HIF- α effects on c-Myc distinguish two subtypes of sporadic VHL -deficient clear cell renal carcinoma

VHL tumor suppressor loss results in hypoxia inducible factor-alpha (HIF- α ) stabilization, and occurs in 70% of sporadic clear cell renal carcinomas (ccRCCs). To determine whether opposing influences of HIF-1 α and HIF-2 α on c-Myc activity regulate human ccRCC progression, we analyzed VHL genotype and HIF- α expression in 160 primary tumors, which segregated into three groups with distinct molecular characteristics. Interestingly, ccRCCs with intact VHL , as well as pVHL-deficient, HIF-1 α /HIF-2 α expressing ccRCCs, exhibited enhanced Akt/mTOR and ERK/MAPK signaling.
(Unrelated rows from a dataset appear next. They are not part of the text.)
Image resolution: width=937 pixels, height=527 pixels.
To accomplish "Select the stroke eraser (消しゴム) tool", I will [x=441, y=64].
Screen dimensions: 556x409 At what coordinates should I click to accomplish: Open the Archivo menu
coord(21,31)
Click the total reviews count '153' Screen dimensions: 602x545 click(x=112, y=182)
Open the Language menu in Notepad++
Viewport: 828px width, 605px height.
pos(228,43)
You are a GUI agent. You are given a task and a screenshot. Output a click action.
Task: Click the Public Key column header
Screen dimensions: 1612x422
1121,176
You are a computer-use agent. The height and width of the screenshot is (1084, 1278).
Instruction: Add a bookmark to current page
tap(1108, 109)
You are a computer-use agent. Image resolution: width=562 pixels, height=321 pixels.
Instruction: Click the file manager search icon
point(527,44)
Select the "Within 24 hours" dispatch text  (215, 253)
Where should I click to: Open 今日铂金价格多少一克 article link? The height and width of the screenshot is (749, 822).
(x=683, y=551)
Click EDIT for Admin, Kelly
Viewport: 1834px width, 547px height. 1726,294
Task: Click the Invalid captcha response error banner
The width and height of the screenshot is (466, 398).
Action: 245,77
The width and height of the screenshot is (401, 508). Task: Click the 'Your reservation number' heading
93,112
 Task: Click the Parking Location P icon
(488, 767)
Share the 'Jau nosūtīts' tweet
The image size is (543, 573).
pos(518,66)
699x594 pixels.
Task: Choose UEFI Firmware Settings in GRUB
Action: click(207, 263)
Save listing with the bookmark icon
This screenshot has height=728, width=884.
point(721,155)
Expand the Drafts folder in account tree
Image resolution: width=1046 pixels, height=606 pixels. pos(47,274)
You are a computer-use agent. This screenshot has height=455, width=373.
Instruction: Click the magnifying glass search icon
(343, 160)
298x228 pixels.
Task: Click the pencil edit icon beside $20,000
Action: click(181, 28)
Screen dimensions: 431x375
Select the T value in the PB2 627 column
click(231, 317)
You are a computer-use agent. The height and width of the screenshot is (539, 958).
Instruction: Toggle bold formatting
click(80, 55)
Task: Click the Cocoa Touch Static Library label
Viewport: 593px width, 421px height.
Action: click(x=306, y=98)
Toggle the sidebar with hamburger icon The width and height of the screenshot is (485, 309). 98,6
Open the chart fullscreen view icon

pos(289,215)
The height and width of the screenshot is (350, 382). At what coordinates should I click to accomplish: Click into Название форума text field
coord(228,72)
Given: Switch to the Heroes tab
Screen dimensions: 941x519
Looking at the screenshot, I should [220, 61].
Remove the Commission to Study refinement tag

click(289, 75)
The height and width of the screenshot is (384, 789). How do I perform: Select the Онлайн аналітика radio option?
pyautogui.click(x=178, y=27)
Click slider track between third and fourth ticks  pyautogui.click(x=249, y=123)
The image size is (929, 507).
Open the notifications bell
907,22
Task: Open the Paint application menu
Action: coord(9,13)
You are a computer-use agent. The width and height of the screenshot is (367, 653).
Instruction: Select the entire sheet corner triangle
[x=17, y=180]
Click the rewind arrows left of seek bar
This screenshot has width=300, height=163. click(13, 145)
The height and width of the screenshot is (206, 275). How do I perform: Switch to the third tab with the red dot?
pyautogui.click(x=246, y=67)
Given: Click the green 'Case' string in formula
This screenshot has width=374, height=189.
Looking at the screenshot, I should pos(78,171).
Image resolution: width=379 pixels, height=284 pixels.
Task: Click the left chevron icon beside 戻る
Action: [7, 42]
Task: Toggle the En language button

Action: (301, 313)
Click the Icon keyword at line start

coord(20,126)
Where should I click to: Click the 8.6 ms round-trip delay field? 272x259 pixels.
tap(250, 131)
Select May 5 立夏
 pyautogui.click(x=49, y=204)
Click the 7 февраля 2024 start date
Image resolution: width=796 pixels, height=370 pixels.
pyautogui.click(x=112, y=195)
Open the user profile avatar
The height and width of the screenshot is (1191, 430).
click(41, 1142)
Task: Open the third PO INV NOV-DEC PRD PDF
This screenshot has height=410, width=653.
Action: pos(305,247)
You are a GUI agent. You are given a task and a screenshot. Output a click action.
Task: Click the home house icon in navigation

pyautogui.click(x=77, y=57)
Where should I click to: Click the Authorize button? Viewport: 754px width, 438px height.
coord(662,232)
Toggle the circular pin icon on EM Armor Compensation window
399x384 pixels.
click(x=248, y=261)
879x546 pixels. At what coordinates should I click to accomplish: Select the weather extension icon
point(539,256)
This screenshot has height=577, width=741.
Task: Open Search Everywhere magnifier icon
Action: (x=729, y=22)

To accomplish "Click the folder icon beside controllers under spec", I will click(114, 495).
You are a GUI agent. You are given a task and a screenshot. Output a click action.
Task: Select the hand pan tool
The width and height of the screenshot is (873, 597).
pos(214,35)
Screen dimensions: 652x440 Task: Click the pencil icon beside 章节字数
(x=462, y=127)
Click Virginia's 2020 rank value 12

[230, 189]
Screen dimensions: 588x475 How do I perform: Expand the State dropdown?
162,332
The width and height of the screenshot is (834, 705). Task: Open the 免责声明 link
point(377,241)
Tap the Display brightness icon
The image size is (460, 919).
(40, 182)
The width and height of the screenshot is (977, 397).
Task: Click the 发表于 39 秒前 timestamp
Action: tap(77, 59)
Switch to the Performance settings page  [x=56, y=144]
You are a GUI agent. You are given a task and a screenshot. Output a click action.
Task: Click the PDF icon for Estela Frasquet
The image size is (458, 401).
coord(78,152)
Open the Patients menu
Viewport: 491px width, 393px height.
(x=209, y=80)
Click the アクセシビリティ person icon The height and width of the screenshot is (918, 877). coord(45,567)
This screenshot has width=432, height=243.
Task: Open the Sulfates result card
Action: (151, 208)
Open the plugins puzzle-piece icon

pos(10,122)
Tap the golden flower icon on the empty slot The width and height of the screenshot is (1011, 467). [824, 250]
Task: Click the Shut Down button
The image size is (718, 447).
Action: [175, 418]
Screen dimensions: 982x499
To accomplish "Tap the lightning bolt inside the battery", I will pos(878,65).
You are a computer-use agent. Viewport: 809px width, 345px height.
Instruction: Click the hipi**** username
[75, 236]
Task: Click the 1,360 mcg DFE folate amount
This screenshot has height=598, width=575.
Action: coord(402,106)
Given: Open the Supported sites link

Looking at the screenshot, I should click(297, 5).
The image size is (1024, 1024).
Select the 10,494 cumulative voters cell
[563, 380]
In contrast, pVHL-deficient ccRCCs expressing only HIF-2 α displayed elevated c-Myc activity, resulting in enhanced proliferation and resistance to replication stress. These reproducible distinctions in ccRCC behavior delineate HIF- α effects on c-Myc in vivo and suggest molecular criteria for selecting targeted therapies. Constitutive HIF activity is clearly associated with ccRCC tumorigenesis; however, the influence of individual HIF- α subunits on cell growth mechanisms in vivo is unknown. Few dominant oncogenic pathways have been identified within ccRCC, making it difficult to select optimal targeted therapies for patients, or to predict disease outcome, except by grade and stage. Cell culture experiments indicate that HIF-1 α inhibits the c-Myc oncoprotein, whereas HIF-2 α potentiates c-Myc transcriptional activity and cellular proliferation. The findings reported here indicate that HIF-1 α and HIF-2 α promote distinct oncogene activation in human ccRCCs, and reveal a critical role for HIF-2 α and c-Myc in promoting genomic integrity. These results suggest that evaluating pVHL status and HIF- α expression may aid targeted therapy selection for human ccRCCs.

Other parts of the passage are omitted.